Гуарнелис решил, что Ватерман сошел с ума.
- Нью-Йорка больше нет.
- Ты только не волнуйся. С Нью-Йорком все о'кей. И с Детройтом тоже. И с Ленинградом, и с Москвой. Это твоя первая вахта. Во время первой вахты каждый должен принять участие в операции под кодовым названием "Испытание", - Ватерман криво улыбнулся. - Я был на твоем месте восемнадцать месяцев назад. Думал, что свихнусь. Но все обошлось.
- Операция "Испытание"? Что, черт возьми, ты имеешь в виду?
- Видишь ли, одно дело - сидеть на Троне Мира и ждать, когда что-нибудь случится, - тихо объяснил Ватерман, - и совсем другое внезапно понять, что ты, так сказать, левая рука Бога. Мы должны совершенно точно знать, как поведет себя каждый, садящийся в кресло главнокомандующего. Для этого и запускают смоделированную компьютером войну. Когда тебе в следующий раз придется нести вахту, ты будешь смотреть, как еще один несчастный страдает в этом кресле...

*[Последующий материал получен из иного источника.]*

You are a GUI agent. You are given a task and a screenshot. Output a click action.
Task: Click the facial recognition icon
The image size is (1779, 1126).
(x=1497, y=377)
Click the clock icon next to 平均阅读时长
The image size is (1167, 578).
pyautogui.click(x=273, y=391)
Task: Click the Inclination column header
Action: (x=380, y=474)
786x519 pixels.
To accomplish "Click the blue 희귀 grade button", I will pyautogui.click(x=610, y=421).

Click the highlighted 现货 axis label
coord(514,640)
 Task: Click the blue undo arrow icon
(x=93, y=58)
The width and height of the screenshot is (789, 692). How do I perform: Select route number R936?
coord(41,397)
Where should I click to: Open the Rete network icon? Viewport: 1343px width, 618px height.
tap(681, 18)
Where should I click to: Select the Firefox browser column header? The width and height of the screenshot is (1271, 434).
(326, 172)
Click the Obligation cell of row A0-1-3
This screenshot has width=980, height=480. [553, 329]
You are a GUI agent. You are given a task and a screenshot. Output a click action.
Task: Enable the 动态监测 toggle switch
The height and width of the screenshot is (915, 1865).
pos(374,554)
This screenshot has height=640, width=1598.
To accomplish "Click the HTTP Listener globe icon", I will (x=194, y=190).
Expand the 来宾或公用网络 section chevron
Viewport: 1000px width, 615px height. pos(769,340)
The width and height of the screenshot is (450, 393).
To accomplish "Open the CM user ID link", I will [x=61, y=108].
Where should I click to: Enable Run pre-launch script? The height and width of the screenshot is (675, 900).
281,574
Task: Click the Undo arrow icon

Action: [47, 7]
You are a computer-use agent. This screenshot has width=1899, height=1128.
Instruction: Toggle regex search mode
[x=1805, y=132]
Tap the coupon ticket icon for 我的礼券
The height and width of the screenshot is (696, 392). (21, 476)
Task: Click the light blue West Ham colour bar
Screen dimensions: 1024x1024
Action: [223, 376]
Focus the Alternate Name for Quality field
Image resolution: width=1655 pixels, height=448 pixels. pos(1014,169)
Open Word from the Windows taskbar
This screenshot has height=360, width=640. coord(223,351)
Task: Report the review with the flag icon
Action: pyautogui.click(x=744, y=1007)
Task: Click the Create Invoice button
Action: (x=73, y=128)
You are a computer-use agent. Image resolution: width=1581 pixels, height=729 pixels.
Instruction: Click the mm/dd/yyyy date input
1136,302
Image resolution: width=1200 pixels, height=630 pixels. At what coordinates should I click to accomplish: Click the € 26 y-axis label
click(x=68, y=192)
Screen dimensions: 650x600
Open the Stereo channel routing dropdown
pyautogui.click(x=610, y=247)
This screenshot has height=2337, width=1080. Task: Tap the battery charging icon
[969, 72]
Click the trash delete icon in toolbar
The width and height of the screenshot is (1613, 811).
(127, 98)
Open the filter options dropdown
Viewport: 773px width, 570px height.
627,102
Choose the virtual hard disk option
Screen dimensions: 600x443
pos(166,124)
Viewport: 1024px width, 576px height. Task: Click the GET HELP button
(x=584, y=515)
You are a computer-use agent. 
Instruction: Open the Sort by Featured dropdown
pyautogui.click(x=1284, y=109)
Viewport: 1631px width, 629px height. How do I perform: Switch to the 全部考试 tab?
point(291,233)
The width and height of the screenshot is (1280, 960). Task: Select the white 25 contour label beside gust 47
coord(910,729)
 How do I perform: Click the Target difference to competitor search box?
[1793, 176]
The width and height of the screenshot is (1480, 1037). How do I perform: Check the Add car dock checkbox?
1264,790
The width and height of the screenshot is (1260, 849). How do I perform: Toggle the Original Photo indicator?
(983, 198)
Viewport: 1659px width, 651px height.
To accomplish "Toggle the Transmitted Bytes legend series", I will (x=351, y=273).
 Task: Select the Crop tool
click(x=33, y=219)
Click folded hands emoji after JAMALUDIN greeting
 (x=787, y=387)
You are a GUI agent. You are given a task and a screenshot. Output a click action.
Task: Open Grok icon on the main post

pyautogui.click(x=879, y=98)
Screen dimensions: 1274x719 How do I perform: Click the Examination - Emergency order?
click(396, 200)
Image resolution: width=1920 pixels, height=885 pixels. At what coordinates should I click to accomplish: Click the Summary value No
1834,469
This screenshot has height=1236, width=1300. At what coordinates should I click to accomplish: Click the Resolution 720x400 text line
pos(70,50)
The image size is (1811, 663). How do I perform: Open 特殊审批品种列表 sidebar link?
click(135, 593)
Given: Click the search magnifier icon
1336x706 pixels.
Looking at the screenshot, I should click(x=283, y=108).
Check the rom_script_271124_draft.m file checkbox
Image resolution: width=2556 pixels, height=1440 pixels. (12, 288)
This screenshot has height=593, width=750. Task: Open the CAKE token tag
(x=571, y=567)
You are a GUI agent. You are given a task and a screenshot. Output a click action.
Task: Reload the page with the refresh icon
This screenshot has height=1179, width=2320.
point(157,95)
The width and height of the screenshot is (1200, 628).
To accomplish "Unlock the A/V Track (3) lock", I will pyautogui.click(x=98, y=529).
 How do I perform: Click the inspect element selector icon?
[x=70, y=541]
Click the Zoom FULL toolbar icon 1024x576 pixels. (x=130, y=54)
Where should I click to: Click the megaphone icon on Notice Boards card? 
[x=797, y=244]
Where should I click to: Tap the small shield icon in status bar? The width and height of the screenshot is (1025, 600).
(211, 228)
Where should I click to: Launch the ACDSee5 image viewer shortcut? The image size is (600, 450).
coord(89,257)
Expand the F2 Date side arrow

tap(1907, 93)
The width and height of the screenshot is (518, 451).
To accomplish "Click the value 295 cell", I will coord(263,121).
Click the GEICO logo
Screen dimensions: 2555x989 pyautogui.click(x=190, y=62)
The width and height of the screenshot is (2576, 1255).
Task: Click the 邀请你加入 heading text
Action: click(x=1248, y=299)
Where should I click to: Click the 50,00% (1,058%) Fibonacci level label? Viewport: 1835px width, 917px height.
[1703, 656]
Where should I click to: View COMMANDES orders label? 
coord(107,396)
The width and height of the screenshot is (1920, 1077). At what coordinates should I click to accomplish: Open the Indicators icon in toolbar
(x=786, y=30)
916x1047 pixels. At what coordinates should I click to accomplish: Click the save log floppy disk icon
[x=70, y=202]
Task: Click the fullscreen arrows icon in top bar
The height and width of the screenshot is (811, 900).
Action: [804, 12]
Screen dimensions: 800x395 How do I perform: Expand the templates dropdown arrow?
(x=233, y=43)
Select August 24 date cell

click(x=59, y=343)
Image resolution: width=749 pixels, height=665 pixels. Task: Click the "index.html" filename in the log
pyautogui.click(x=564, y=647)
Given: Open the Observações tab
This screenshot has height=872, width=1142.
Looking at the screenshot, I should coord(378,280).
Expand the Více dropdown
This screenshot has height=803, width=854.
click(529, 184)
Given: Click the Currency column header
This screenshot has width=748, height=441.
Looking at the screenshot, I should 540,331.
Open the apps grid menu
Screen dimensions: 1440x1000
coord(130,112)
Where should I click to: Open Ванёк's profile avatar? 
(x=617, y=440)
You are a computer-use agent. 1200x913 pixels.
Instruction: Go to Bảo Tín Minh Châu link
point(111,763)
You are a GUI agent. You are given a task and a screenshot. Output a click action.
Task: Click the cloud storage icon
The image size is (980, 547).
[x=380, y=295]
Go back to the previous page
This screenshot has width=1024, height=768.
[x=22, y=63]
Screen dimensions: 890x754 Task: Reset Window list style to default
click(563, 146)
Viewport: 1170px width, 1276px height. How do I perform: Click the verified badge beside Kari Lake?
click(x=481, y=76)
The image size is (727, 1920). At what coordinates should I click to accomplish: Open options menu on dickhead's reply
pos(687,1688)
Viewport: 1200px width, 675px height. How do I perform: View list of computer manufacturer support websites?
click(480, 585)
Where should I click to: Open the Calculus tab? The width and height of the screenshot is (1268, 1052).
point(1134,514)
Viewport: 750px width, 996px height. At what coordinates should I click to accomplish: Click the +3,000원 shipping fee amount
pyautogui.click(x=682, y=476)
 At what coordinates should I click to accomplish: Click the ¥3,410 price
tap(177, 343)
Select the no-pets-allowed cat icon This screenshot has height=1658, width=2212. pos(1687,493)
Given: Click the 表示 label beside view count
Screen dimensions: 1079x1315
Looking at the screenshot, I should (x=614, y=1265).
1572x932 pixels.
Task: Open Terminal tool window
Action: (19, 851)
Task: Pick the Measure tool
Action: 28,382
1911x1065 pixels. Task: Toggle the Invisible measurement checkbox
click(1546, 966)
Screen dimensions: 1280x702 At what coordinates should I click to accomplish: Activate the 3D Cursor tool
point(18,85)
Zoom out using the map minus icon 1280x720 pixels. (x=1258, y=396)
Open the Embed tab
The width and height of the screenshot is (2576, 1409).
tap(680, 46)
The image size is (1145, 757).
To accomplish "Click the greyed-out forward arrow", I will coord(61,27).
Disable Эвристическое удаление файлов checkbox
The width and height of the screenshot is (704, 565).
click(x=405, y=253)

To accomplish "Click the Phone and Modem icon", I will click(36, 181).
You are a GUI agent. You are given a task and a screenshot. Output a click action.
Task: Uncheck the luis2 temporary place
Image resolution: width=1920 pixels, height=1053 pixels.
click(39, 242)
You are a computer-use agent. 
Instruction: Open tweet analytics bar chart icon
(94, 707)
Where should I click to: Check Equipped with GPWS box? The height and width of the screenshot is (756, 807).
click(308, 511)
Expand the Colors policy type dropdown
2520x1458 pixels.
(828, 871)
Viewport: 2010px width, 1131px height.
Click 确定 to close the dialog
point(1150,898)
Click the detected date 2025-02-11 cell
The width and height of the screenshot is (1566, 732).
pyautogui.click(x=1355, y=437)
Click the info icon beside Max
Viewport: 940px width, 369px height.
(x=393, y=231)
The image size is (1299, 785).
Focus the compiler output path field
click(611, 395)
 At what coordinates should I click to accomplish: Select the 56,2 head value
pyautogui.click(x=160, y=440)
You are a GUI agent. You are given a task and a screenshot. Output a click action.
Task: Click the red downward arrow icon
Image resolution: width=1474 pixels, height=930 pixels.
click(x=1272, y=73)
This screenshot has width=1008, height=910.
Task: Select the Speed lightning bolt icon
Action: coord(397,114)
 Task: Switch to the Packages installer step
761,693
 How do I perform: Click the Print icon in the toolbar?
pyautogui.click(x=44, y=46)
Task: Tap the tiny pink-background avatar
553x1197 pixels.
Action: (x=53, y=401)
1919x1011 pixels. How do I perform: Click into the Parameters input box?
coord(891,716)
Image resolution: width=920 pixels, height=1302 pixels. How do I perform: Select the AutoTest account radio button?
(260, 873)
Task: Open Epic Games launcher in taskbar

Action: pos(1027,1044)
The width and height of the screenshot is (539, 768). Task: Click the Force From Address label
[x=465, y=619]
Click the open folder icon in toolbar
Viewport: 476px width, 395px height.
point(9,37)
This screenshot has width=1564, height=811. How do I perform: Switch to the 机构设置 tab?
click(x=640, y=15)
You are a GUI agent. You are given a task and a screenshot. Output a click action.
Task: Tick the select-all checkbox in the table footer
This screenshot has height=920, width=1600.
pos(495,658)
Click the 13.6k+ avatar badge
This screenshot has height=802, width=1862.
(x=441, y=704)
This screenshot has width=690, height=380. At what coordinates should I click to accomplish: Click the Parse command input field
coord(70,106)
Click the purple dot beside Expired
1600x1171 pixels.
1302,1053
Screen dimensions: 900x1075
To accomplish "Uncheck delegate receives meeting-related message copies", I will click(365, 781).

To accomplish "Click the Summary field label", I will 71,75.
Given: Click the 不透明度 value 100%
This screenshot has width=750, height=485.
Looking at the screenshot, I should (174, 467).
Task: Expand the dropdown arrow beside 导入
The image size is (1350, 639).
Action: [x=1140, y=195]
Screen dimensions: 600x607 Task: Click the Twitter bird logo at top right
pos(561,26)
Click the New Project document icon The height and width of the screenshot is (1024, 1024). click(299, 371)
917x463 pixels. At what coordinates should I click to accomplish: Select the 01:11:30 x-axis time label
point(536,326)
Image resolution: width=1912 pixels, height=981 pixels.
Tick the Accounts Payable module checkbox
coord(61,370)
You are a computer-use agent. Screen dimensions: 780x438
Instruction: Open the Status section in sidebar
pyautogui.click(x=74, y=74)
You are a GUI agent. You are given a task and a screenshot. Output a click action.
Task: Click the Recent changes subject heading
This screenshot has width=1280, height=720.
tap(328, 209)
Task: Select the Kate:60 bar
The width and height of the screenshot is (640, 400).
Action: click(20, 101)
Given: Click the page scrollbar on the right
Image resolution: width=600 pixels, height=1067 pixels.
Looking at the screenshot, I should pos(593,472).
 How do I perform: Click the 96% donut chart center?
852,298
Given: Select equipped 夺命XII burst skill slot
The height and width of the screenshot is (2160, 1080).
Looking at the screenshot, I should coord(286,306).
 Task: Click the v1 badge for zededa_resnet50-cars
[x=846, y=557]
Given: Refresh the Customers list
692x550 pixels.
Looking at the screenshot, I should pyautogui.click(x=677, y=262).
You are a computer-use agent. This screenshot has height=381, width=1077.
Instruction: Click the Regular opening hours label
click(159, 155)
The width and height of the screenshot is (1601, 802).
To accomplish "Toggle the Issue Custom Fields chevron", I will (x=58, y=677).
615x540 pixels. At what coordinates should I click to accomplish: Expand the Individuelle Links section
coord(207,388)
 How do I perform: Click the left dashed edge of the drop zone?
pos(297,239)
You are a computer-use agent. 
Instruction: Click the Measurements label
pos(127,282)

Ватерман замолчал. Гуарнелис хотел похоже, что-то сказать. Он пытался, но потрясение было так сильно, что слова застревали у него в горле. Его разум до краев полнился бесчисленными жертвами - теперь же, узнав, что все это - только компьютерная модель, он словно получил бесчисленное количество помилований.
- Наши славные рыцари плаща и кинжала, - продолжал Ватерман, говорят, что на востоке пользуются точно таким же приемом.
Он говорил, чтобы говорить, давая Гуарнелису время придти в себя.
- Это очень даже неплохой метод... даже не беря в расчет данные об индивидуальной реакции испытуемых. Никто из тех, кто прошел через этот ад, не станет торопиться нажимать на кнопки в случае настоящей Желтой Готовности. Ни тут, у нас, ни на востоке, - Ватерман усмехнулся. - По правде сказать, по-моему, в конце концов у нас получатся части международных военных пацифистов.
Но генерал Гуарнелис его уже не слушал. Его заполняла необъятная пустота, и вдруг (он всегда относился к религии несколько свысока) она заполнилась чувством более сильным, более глубоким, более смиренным, чем самая чистосердечная молитва.
Ибо жизнь все еще для живых. Земля все еще цела, а воздух чист и свеж. И Гуарнелис слышал, как где-то - пусть не во времени и не в пространстве - пела маленькая птичка.